Healthcare EDI Enrollments: Manual Processes and Delayed Payments

By 2020, U.S. healthcare spending will reach almost 20% of GDP, making it the largest spender on healthcare among any nation globally.

While curbing healthcare spending is a herculean task, the 2017 CAQH Index estimates that shifting from manual to electronic transactions between healthcare providers and healthcare payers could save the industry $9.4 billion annually.

Common payer-provider enrollment transactions, such as Electronic Funds Transfer (EFT), Electronic Remittance Advice (ERA), Electronic Data Interchange for Claims (EDI), Claims Status Inquiry (CSI), and Eligibility Verification (EV), are necessary to help healthcare organizations get paid efficiently for their services and for payers to manage provider data.

In the current state of affairs, much of this data exchange is done manually and on paper. For example, despite having “electronic” in the name, ERAs are performed digitally only half of the time.

For the simplest matters – registering for a plan, updating an address, sending bank information – clinicians and administrative staff go through a cumbersome and often error-prone process. Just to complete one form, staff must:

  1. Find and learn the enrollment rules. On average, providers do business with 25 payers. Across the different transaction types (e.g. EFT, ERA), that makes for countless forms to download from payer websites, phone calls to make about the latest procedures, and more.
  2. Correctly complete enrollment forms. Enrollment forms are usually two to four pages long, but some are as long as 10 pages. Reports suggest that providers spend an average of 8 minutes, and in some cases up to 30, on each form, but rarely can medical staff complete a form in a single sitting. It can take days or even weeks to gather the information to complete a form. Payer requirements also change frequently. Starting, stopping, and restarting paper forms are common headaches.
  3. Manually submit enrollments. The largest payers in the U.S. still require providers to send information by mail or fax; these are cumbersome and costly methods of delivery. Not only do medical staff spend time manually sending papers, packages are often lost or are received in an illegible format, and have to be re-sent. It can often take up to a full year for a medical staff team member to learn the ins-and-outs of dealing with different payers. Additionally, many of these are done by hand; the repetitive and manual nature of enrollments leave plenty of room for human error, even with experienced staff.
  4. Check enrollment status. After sending paperwork, providers cannot easily check on the status of their enrollments. Over a period of weeks or even months, staff make numerous inquiry calls to payers, and often they will be told that their submissions were lost or rejected due to error. Meanwhile, providers are treating patients without receiving the correct reimbursements.
  5. Go back to square one. About 20% of enrollments are rejected due to errors, so medical staff must start the process of finding, completing, and submitting forms all over again.

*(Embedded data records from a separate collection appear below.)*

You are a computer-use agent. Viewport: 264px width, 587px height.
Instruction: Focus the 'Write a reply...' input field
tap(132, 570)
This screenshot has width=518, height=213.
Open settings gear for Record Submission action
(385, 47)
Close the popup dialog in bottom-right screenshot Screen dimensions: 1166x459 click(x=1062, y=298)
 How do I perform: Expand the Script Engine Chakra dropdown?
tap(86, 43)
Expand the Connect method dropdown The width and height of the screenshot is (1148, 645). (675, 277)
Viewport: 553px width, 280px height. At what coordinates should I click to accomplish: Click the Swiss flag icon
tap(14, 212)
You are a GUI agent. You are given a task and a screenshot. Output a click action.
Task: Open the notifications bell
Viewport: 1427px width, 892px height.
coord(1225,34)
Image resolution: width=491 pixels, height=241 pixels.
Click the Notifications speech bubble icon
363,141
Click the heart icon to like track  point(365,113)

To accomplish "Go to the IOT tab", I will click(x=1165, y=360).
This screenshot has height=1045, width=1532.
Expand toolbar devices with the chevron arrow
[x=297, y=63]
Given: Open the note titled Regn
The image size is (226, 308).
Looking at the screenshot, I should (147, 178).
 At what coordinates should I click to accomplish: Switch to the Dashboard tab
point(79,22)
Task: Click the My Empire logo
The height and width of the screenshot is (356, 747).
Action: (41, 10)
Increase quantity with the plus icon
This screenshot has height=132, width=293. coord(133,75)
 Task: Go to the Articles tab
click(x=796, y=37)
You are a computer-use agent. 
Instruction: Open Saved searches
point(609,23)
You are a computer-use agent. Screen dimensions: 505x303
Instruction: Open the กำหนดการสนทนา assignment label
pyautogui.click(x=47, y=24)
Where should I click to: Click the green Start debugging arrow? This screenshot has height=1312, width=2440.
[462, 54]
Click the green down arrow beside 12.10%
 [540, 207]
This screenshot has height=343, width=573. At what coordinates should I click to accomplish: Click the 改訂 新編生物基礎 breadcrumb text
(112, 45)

The burden from these manually-processed transactions is substantial. Lack of timely enrollment or information updates can lead to denied claims, missed referrals, and delayed payments. Additionally, providers lose 1.1 million labor hours per week – time that could otherwise be spent treating patients – to these processes.

With providers burning out at alarming rates and billions of dollars in savings waiting, the industry cannot afford to let the inefficiencies of manual administrative transactions continue. It’s time to move from paperwork to “digital-work” in healthcare administrative transactions.